» Document extract
* Start *
BS on a Friday night

angryclown

Jingang
This is one of the few Japanese martial art clips that I like.
I don't think there's anything particularly relevant to what we do there, I just like to watch it. Don Angier was a beast, and he only took a few students in his garage, so by-and-large what he did in seminars was with people who trained adjacent arts, but weren't his regular students.

I met Don Angier in the late 90s, when a friend and I went and watched him teach a seminar in Dallas, TX. My friend and I went up to meet him during a break, and when he found out we were theater guys, he started telling us about how after he retired from being an undercover cop, he got interested in makeup and special effects for movies. He went to a shop in LA and asked if he could work there for free helping out with whatever, and in exchange they let him learn and stay after hours to work on whatever he wanted. He was doing some stuff one night when a producer walked in and started checking out his work. The producer liked it, and asked if Don wanted to work on his movie. Don said he would love to, but he was just a guy and wasn't even in the union, so he wouldn't be allowed to. The way a lot of trade unions work is that you can only hire someone from outside the union if no one in the union can or wants to do the work. So this producer had his people call every makeup artist in the union and ask them if they wanted to do a movie with a young director and a bunch of kids for several weeks in the desert. Predictably, they all said no, and Don was inducted into the union so he could do the movie. As it turns out, that young director was Stephen Spielberg, and the movie with a bunch of kids in the desert was Close Encounters of the Third Kind.

Later on, Don got a job as a makeup artist for The Incredible Hulk with Lou Ferrigno. He said Lou was a sweet guy, but about as smart as a pile of rocks. They kept having problems shooting scenes where the Hulk comes smashing through a wall, but Lou would miss his cue because he couldn't figure out which was the break-away wall. As a simple solution, they put a sign on it that said "Breakaway Wall." Naturally, they had to move the sign when it was time to shoot the scene, and naturally, Lou broke in through the non-breakaway wall that they had moved the sign to. There were lots of other funny stories about Lou, as well.
* End *
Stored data
* Start *
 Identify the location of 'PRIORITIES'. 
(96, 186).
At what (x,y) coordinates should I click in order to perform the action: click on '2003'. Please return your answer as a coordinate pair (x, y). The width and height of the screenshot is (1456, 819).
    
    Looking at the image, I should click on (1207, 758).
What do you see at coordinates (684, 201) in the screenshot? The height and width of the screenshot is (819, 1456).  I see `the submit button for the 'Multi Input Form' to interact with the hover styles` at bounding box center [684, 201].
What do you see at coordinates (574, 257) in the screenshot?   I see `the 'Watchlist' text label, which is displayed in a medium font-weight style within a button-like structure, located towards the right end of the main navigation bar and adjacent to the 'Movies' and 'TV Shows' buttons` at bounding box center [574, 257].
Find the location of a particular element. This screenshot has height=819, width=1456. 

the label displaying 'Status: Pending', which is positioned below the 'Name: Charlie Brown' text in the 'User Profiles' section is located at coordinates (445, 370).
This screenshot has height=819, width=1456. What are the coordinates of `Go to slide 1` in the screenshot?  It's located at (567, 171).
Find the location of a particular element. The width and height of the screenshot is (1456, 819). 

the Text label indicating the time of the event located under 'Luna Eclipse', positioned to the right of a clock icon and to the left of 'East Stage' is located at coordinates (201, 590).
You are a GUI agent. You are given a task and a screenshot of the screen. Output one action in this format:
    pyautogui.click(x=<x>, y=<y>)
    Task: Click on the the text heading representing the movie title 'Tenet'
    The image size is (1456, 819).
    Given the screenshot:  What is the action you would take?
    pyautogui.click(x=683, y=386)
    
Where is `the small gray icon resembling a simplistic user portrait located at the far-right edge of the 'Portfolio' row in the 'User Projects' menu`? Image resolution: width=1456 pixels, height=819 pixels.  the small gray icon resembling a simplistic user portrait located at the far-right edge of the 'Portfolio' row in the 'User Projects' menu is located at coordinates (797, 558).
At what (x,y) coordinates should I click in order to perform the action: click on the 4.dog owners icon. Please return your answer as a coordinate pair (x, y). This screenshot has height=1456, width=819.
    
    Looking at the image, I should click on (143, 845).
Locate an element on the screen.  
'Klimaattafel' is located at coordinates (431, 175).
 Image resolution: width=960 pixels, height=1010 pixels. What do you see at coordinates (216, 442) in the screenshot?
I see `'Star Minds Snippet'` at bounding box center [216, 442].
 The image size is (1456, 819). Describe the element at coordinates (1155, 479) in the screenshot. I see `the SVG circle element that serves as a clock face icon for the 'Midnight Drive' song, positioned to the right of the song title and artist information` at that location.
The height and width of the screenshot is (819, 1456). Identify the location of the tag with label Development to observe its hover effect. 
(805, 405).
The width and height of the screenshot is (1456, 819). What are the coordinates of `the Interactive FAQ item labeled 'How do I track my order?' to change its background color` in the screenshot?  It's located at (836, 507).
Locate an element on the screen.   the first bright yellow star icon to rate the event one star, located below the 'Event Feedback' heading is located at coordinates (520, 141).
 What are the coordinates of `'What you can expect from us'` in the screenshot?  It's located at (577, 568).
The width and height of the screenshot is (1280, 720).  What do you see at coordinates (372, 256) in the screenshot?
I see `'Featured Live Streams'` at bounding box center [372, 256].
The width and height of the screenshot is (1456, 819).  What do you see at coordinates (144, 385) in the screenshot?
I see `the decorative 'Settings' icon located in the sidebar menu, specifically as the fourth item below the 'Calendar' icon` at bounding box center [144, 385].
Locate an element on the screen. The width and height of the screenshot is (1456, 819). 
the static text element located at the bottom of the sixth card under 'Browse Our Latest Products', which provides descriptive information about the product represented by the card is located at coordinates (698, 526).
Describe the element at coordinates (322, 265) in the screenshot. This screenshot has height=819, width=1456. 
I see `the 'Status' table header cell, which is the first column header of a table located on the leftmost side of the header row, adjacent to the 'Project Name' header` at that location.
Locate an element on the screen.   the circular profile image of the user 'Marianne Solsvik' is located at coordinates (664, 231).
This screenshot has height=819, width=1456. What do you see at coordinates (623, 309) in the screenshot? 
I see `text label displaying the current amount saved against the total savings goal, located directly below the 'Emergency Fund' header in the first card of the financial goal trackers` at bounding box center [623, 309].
* End *
» Work to do
**1)** According to the post about Don Angier, what was his occupation before he became interested in makeup and special effects for movies?
**2)** For each statement, decide whether the post about Don Angier supports it, and answer yes or no with the deciding words of the post quoted: (a) The writer watched Angier teach a seminar in Dallas. (b) Angier taught a large number of regular students. (c) The union makeup artists who were called agreed to work on the desert film.
**3)** Carry on the post about Don Angier, beginning after its last sentence.
The stored data above were drawn from a separate source.

» The responses
**1)** He was an undercover cop.

**2)**
(a) Yes: "watched him teach a seminar in Dallas, TX"
(b) No: "he only took a few students in his garage"
(c) No: "Predictably, they all said no"

**3)**
Being young and dumb, we didn't realize it, but I think the seminar organizers got kind of pissed because Don spent like an hour telling us stories during what was supposed to be a 5 minute break. It's a fun memory, both talking to Don and seeing his amazing skill. He could do a lot of the things in live action that the "chi masters" ape for gullible audiences nowadays, with the difference being he did them to skilled people he didn't know, and could teach exactly why and how it worked, as well as how it related to the broader art as a meaningful skills (this was before youtube and social media).
 

Marin

Lao Tou
Staff member
Nice story, You were a theater guy?
That's a good video. He is at his own level.
 

angryclown

Jingang
Nice story, You were a theater guy?

Unfortunately, yes. It took me a long time to realize that I'm not cut out mentally for the financial uncertainty of self-employment. My advice to my younger self would be that you don't have to like your job, just make as much money as you can with as little effort as you can and focus on other things. Not good advice for everyone, but would have been good for me.
 

Kozmo

Wuji
Here's a link to his telling of his story. I enjoyed the read. Reminded me of being a kid in the 50's and 60's. Got beat up--pretty brutally, kicks to the head and stomach, broken teeth--around age 11 by a pair of older/bigger kids by the railroad tracks. Went to the library and found the single self-defense book on Judo, but the librarian back then wouldn't let me check it out because it would be too dangerous for a boy my age to play with hitting and kicking people, even if it was "pretend" . . . .
 

angryclown

Jingang
Finally, I got enough courage and thrust the picture under his nose and blurted, "Can you do this?" He was quite surprised, but finally looked at the picture and nodded yes. Well, the silence was broken and he had not attacked me, so I said, "Will you teach me how to do that?" He said no, got up, and walked away.
Thanks for that link. It was a fun read. And sorry you got kicked in the head...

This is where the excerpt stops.